В нашем институте было литобъединение по имени "Родник"; руководить им доверили доценту Залесскому. Он возглавлял кафедру советской литературы - кому же еще пестовать молодые, так сказать, побеги этой литературы? Но нужно отдать ему справедливость: вполне бездарно общался с нами доцент. При нем инакомыслие студентов вынуждено было шутовски притворяться наивностью, плохой осведомленностью, а после его Ц У - оно и вовсе набирало в рот воды. Втройне это должно было относиться к Камилу, вчерашнему ссыльному из города Джамбула. И ведь не было за его плечами нормальной средней школы - "ремеслуха" была, а сразу за ней - университеты Гулага. Если бы не те умницы и эрудиты из числа зэков, которое трогательно пеклись об его просвещении, нельзя было бы и помыслить о филологическом факультете. Но там ему подсовывали случайно не изъятый тюремщиками роман "Боги жаждут" и с голоса, без имени автора, предлагали заучивать стихи Николая Гумилева, а как методически правильно разбирается "Муму" или что такое суффиксы - этому Гулагпросвет не учил же!

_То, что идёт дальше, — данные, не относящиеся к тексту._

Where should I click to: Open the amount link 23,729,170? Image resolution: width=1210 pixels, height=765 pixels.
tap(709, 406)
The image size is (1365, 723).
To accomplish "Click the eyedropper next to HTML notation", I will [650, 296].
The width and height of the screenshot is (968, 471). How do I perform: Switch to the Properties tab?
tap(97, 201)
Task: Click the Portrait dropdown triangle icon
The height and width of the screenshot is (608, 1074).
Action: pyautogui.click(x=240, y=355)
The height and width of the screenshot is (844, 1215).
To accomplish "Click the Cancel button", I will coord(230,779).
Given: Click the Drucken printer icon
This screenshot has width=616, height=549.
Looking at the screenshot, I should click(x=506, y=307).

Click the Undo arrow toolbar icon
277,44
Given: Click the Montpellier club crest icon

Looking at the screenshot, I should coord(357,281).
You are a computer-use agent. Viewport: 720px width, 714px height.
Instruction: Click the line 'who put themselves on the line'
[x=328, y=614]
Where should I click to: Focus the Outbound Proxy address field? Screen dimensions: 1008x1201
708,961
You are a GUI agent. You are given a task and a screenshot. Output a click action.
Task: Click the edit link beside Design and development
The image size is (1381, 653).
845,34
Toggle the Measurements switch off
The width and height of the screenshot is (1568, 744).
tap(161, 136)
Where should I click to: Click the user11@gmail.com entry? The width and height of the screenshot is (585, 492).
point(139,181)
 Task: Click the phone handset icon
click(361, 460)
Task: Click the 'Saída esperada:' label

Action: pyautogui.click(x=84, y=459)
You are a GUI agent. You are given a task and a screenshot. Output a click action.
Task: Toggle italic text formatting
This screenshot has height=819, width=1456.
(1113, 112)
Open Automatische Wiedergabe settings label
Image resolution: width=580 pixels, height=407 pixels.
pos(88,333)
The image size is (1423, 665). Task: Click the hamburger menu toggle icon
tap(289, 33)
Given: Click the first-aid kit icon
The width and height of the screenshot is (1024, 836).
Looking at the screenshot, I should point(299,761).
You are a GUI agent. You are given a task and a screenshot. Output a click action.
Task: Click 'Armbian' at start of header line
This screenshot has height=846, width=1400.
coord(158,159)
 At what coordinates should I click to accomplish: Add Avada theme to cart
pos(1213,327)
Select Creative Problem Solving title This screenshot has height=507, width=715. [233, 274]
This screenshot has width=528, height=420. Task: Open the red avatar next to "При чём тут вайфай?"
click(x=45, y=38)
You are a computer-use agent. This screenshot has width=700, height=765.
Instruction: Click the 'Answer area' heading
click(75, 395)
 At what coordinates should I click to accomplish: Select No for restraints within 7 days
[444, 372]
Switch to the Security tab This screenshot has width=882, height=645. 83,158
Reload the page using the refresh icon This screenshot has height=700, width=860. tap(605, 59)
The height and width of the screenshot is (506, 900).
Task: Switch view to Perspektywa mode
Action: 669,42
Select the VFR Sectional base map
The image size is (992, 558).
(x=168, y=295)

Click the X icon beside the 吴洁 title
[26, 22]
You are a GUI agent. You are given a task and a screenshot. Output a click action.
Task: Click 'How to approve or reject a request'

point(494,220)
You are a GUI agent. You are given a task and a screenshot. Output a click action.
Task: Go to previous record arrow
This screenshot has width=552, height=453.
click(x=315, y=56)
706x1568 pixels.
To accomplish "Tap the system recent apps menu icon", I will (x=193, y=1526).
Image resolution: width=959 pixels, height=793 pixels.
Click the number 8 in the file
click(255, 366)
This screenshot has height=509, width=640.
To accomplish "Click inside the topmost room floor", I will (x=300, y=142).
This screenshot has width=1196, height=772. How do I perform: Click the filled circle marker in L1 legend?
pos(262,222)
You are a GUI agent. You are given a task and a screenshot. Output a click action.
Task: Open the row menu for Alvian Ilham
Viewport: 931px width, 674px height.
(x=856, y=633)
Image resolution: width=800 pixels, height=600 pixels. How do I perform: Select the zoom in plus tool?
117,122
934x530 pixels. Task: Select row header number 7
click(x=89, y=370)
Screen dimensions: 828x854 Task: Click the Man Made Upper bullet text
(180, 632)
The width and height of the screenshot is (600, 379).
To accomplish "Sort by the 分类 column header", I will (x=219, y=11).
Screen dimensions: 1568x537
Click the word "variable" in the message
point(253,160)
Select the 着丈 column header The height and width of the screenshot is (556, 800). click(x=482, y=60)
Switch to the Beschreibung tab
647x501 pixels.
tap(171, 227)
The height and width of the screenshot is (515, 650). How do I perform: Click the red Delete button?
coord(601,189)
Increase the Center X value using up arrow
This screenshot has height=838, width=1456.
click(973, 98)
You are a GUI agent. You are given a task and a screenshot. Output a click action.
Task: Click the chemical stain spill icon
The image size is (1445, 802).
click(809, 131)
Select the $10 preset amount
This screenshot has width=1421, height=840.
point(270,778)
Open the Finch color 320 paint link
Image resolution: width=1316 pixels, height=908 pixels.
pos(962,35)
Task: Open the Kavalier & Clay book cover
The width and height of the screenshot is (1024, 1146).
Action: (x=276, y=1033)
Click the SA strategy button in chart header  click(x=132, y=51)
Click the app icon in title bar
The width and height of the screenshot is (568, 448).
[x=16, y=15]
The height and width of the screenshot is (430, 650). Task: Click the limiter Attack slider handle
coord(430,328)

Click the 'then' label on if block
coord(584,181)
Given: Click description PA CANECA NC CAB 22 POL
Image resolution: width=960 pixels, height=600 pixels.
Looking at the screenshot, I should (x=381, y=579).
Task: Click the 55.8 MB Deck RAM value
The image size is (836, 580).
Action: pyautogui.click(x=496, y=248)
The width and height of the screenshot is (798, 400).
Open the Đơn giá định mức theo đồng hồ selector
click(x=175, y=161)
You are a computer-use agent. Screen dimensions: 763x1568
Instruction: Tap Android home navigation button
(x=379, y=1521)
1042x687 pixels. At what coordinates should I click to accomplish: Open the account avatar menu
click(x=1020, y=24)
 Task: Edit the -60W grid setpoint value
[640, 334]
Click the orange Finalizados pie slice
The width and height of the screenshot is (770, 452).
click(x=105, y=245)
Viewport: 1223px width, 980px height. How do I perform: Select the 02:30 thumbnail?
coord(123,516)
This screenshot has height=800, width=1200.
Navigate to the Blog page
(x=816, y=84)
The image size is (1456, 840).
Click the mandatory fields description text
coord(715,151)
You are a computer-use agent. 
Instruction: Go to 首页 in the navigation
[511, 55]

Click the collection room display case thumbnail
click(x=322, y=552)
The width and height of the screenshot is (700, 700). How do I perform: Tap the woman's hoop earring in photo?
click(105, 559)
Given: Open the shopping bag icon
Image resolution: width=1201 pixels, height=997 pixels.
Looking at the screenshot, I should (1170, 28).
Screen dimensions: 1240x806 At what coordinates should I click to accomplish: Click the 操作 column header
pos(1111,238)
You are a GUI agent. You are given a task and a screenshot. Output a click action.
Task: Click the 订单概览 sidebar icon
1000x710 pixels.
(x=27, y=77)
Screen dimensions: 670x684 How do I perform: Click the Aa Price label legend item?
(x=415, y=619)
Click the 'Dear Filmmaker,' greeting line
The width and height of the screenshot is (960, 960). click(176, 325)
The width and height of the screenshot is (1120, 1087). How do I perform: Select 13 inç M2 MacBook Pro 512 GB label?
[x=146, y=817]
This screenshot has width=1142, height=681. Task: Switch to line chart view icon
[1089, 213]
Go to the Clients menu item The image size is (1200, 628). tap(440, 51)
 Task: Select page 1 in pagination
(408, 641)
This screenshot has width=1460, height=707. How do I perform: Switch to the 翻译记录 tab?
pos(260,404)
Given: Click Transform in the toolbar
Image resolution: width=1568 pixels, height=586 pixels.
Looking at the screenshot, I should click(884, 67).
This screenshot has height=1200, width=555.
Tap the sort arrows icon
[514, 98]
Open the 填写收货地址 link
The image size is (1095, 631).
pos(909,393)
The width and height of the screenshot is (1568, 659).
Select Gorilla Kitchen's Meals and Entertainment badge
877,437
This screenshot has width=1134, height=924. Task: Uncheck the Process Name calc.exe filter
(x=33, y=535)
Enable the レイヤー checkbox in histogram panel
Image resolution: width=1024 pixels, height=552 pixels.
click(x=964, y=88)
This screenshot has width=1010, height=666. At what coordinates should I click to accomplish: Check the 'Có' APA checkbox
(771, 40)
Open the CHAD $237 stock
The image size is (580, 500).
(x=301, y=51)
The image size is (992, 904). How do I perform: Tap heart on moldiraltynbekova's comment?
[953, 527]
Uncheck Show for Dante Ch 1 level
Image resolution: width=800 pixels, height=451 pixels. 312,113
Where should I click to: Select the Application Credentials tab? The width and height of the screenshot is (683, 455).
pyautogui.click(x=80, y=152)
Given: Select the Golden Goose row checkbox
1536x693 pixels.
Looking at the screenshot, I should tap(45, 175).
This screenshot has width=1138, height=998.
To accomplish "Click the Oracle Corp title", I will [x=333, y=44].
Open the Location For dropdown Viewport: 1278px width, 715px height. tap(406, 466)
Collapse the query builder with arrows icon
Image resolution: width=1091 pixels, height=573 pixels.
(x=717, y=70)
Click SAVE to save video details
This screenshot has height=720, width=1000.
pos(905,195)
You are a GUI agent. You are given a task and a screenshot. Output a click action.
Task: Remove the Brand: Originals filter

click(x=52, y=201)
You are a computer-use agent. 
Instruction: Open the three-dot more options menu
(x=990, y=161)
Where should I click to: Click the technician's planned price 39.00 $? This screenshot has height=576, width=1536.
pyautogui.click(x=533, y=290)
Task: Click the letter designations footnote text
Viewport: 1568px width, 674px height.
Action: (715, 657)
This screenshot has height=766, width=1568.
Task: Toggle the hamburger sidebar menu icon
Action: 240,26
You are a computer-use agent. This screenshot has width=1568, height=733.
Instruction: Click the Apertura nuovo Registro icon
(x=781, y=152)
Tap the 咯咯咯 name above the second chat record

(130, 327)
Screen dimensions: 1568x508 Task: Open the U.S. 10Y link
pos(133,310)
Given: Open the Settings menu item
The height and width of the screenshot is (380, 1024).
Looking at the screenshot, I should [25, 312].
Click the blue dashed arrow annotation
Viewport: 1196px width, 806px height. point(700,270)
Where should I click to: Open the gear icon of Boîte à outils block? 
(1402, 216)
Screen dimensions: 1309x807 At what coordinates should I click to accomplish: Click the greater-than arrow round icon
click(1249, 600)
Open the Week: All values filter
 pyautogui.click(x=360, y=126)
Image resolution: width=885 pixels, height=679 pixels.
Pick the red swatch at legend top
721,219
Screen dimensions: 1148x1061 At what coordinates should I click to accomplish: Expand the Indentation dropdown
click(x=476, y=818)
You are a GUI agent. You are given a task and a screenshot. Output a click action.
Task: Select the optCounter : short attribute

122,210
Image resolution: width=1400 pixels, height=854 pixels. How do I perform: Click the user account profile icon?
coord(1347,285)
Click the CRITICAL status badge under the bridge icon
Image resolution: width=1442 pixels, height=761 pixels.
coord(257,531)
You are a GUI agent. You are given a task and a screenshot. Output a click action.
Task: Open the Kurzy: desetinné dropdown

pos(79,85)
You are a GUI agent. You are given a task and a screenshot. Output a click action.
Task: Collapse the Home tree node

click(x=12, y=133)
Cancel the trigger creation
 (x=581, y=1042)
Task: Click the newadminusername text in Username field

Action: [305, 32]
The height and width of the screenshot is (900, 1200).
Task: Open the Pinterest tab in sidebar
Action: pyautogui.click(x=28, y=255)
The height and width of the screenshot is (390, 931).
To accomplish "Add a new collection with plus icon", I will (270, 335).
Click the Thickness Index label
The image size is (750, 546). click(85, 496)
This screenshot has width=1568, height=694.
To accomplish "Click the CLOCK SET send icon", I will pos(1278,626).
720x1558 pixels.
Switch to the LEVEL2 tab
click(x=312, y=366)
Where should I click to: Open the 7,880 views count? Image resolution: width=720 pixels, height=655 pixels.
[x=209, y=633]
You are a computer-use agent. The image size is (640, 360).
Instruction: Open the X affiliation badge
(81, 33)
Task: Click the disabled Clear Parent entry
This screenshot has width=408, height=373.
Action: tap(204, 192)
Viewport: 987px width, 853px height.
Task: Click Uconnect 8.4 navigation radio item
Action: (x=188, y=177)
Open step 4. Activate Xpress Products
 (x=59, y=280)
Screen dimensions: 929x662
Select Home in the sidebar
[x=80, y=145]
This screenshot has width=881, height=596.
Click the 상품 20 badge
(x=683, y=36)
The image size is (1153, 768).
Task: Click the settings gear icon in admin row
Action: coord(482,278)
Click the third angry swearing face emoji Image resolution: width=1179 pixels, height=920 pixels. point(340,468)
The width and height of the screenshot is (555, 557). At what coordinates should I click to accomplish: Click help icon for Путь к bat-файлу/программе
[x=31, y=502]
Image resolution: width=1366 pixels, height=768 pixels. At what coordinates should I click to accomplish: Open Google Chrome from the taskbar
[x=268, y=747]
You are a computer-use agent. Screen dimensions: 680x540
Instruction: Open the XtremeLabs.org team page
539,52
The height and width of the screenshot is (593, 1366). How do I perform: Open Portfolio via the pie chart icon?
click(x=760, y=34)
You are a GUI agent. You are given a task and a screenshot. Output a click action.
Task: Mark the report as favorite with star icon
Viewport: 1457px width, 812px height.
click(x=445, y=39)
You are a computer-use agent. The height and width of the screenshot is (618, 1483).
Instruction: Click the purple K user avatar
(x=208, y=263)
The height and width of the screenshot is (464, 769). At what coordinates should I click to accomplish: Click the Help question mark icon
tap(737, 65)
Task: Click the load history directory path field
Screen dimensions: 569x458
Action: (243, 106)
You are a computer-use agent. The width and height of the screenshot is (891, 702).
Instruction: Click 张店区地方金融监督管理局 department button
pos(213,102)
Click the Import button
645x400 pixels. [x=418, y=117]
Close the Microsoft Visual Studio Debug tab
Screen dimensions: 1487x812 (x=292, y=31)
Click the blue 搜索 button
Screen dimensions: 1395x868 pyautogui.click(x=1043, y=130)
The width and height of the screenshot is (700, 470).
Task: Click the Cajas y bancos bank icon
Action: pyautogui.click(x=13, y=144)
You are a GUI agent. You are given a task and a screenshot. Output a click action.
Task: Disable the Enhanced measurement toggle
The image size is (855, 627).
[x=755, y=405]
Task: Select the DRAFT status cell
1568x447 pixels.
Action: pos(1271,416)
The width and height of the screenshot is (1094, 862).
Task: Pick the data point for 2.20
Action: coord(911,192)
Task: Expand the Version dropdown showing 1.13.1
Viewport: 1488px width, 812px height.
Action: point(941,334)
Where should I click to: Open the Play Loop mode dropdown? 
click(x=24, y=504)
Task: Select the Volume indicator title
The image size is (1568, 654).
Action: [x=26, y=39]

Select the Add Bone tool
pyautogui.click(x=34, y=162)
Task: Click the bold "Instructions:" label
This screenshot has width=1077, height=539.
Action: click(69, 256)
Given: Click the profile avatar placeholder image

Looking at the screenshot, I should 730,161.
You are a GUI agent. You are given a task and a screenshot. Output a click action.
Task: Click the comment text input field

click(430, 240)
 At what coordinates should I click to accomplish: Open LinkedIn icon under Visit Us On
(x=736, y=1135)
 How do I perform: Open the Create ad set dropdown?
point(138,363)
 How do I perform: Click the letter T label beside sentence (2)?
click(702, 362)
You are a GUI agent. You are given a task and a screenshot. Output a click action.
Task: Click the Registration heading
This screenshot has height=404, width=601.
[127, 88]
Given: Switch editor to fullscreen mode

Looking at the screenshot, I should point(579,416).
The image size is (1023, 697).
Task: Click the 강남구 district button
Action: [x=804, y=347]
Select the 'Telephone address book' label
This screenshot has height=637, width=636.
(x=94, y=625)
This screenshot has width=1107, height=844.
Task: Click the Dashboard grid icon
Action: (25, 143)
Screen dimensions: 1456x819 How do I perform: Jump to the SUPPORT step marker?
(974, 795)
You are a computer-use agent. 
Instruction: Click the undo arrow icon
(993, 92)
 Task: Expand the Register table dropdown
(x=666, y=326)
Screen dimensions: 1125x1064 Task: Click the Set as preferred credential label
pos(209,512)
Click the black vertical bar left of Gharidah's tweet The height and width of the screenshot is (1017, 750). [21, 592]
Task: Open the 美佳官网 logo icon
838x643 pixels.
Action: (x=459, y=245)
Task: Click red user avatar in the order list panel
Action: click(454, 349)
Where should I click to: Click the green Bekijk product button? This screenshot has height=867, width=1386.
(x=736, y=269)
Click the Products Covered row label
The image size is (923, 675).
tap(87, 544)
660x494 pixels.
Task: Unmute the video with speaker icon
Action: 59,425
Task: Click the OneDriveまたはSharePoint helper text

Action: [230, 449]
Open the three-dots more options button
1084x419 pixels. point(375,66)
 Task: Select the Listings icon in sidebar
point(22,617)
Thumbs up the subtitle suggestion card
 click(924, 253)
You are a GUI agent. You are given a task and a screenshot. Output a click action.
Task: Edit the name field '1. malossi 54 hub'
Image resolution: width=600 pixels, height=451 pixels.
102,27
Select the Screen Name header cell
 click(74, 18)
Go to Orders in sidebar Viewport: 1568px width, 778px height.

Сейчас мне надо как бы отмотать пленку назад, чтобы для читателя тот случай не перескочил в другое время: Камил - еще не признанный лидер нашего кружка, на Хемингуэя он еще не замахивается… Больше того: он внутренне съеживается, когда столичные студенты роняют такие словечки, как "имажинизм" или "контрапункт". Тот же экзистенциализм, уже помянутый, нелегально входил в моду тогда, и кто-то хвастал способностью выговорить его не запнувшись. Подобно чеховскому герою из "Учителя словесности" Камилу казалось позором, что он - единственный и последний в своей среде, кто не читал "Гамбургскую драматургию" Лессинга; скоро он убедится, чудак, что не читало большинство, а читавшее меньшинство не поняло, что никакой Лессинг роли тут не играет… Но пока - томят его ущербные комплексы, - так вот, дело было именно тогда.